Location: Filmtheater ‘t Hoogt
Hall 1

“In the sun that is young once only
Time let me play and be Golden in the mercy of his means”
– Dylan Thomas, ‘Fern Hill’

 

Please register your attendance beforehand through rsvp@impakt.nl (indicate your full name and contact details). Lunch and coffee will be available at the venue.

Contemporary science and technology have made possible a temporality which -although still based upon clock time- has exploded into countless different time fractions and speeds beyond human comprehension. Today we seem to live in several time zones at the same time, propelled by a variety of internal and external time mechanisms and innumerable rhythms which continuously vibrate, resonate, connect, oscillate and disconnect. How to grasp the temporal complexity that surrounds and occupies us? What sort of ecologies of time and speed have we developed under the influence of new technologies and what is their impact on our body and senses? This conference brings together a number of international thinkers who offer new perspectives on our contemporary experience of time and speed.

 

PROGRAMME

10:00 Introduction Ann-Sophie Lehmann

10:15 John Tomlinson (united Kingdom) is Professor of Cultural Sociology and Director of the Institute for Cultural Analysis, Nottingham (ICAn). He has published a number of books on the themes of globalisation, cosmopolitanism and cultural modernity. His recent book The Culture of Speed: The Coming of Immediacy (2007) examines how speed emerged as a cultural issue during modernity. “The rise of capitalist society and the shift to urban settings was rapid and tumultuous and was defined by the belief in ‘progress’. The attempt to regulate the acceleration of life created a new set of problems, namely the way in which speed escapes regulation and rebels against controls. This pattern of acceleration and control subsequently defined debates about the cultural effects of acceleration. However, in the 21st century ‘immediacy’, the combination of fast capitalism and the saturation of the everyday by media technologies, has emerged as the core feature of control. This coming of immediacy will inexorably change how we think about and experience media culture, consumption practices, and the core of our cultural and moral values”.

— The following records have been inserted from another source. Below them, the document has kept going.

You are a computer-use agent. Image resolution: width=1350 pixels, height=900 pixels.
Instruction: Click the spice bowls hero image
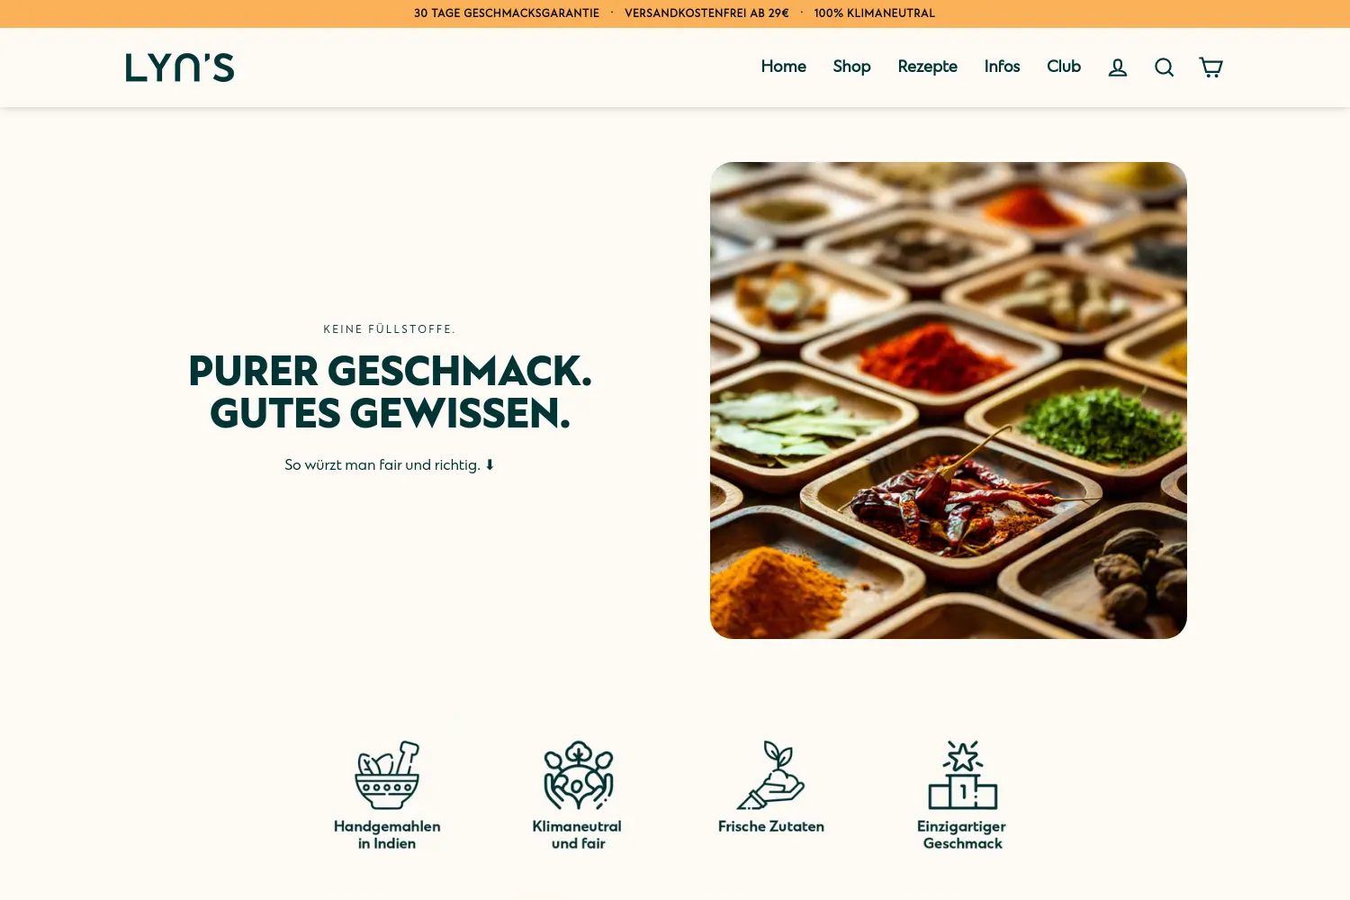coord(949,401)
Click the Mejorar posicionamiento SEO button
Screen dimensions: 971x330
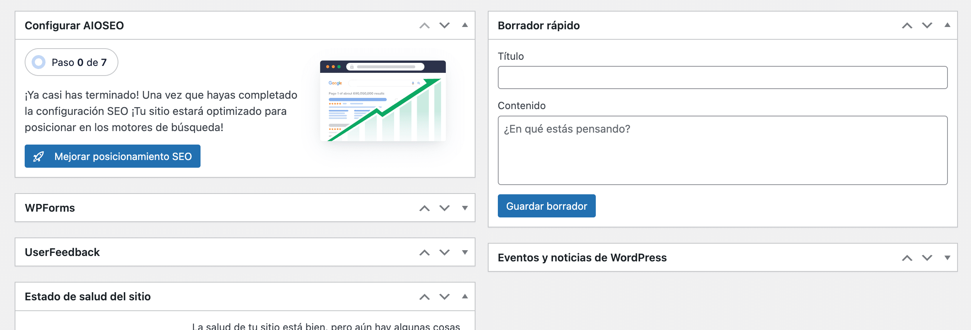pos(112,156)
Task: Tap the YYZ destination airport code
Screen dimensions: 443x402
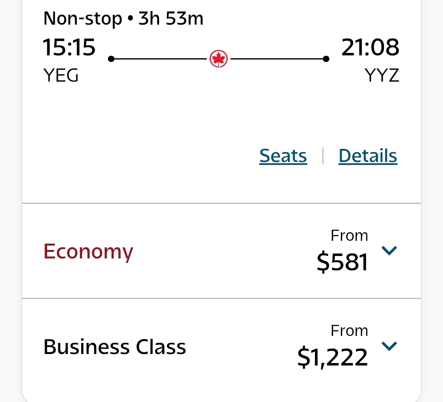Action: tap(381, 75)
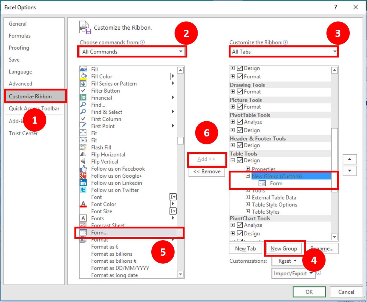Click the Follow us on Google+ icon
Image resolution: width=367 pixels, height=302 pixels.
pyautogui.click(x=83, y=176)
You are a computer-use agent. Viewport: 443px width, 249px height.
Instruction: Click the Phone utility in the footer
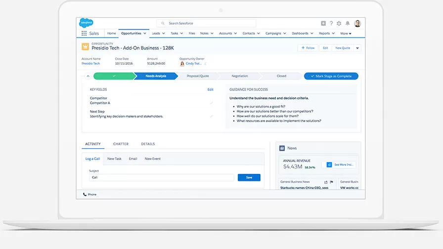(x=89, y=195)
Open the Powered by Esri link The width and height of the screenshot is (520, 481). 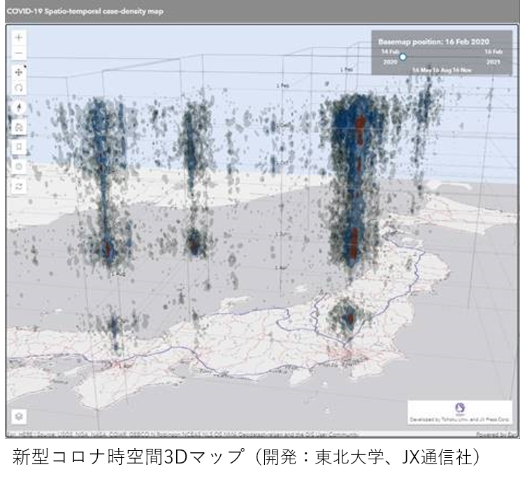[x=495, y=435]
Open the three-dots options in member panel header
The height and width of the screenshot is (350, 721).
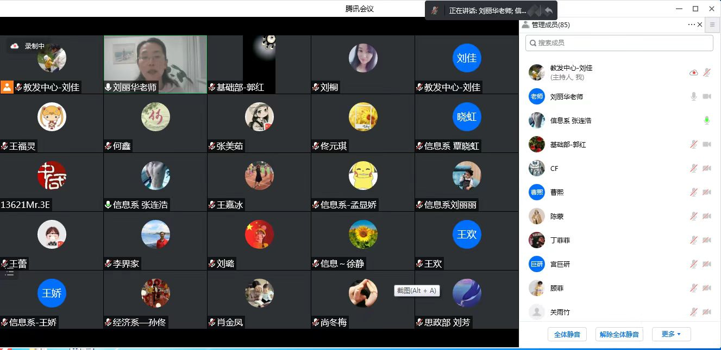click(691, 24)
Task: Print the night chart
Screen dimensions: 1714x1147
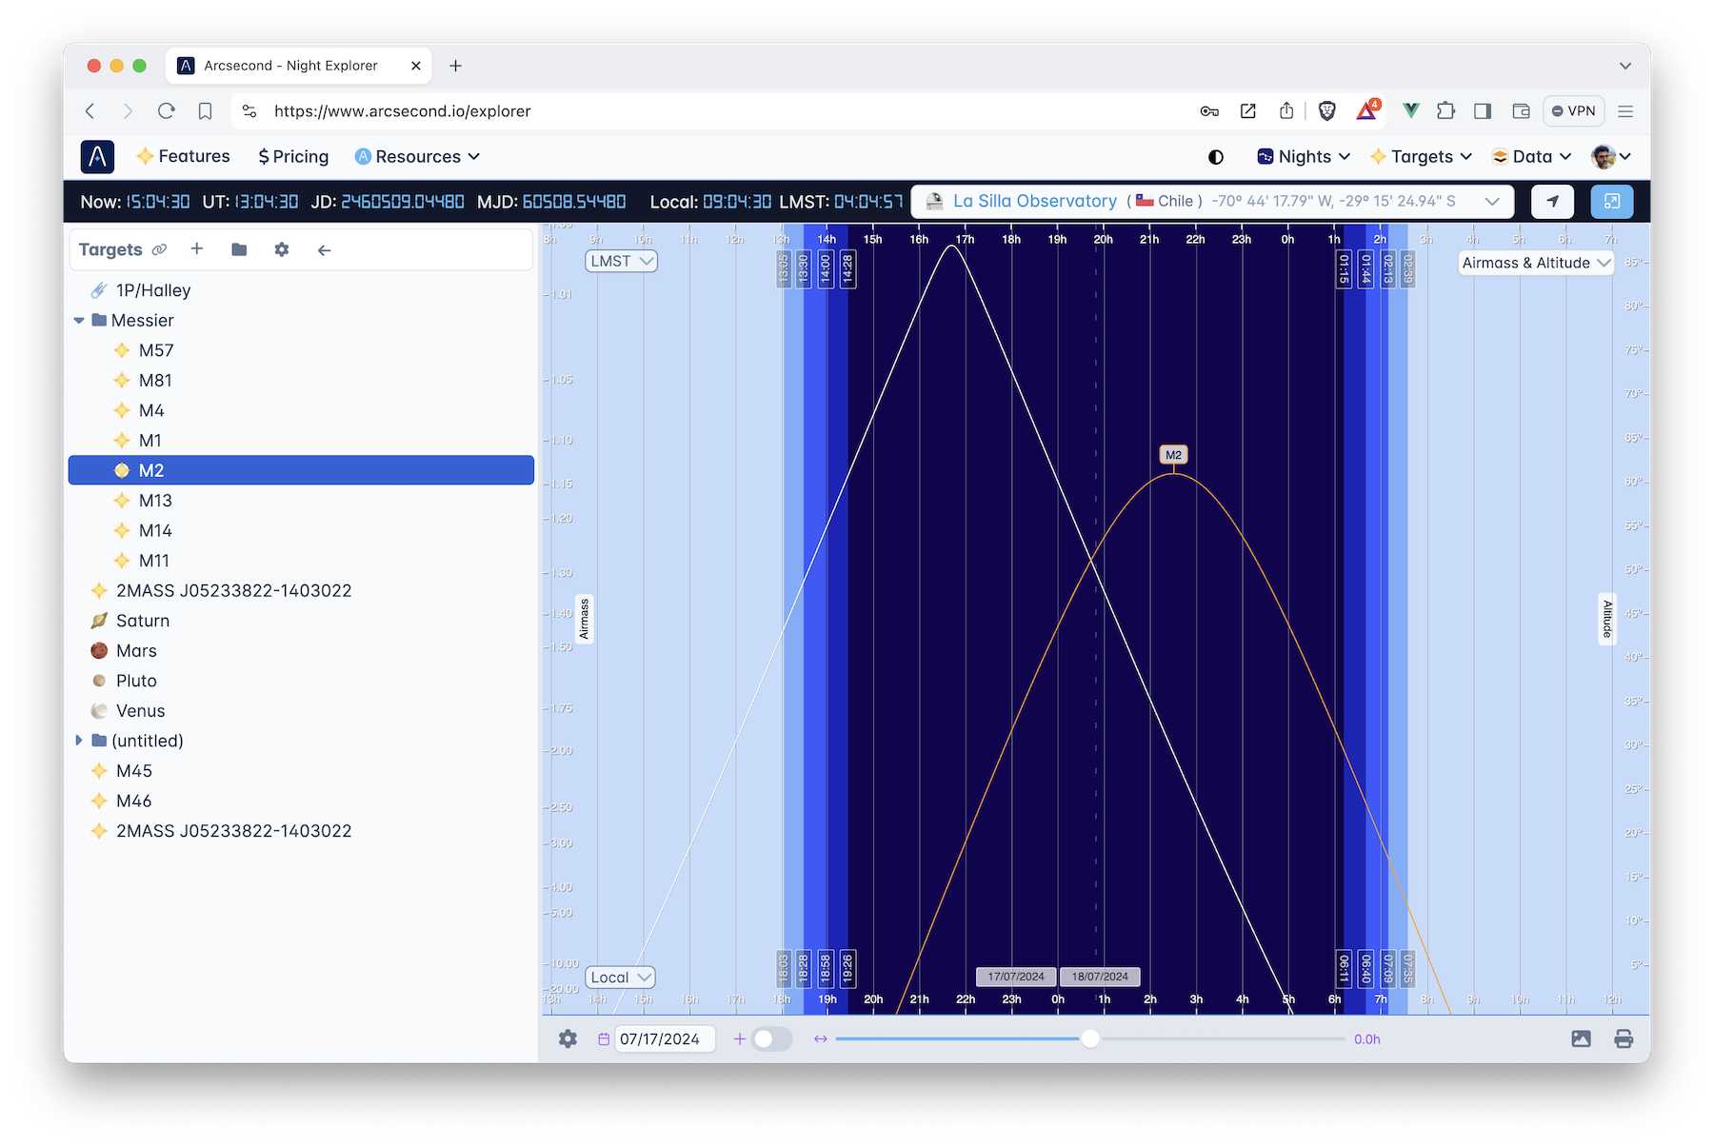Action: point(1624,1038)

11:00 Mike Crang (United Kingdom) is lecturer in cultural geography at Durham University. He has worked extensively on the relationship of social memory and identity. He is also interested in more abstract issues regarding time-space, action and temporality and co-edited the journal Time & Society from 1997 to 2006. The other strand to his work is the analysis of transformations of space and time through electronic technologies. In his essay ‘Speed=Distance/Time: Chronotopographies of Action’, Crang presents an analysis of changing temporalities in societies that are by-products of the information technology revolution.”Locating the major shifts in space and time as understood by key temporal theorists, he suggests that such space-time shifts are more complex than commonly thought, requiring a conceptual approach that better captures the effects of ICT’s on the spatial and temporal fabrics of our daily lives. Crang shows how the flexibility of location and the timing of activities are mutually interactive dimensions, and he provides a unique conceptual framework that incorporates the complexity of real-time technologies.” (Robert Hassan & Ronald E. Purser)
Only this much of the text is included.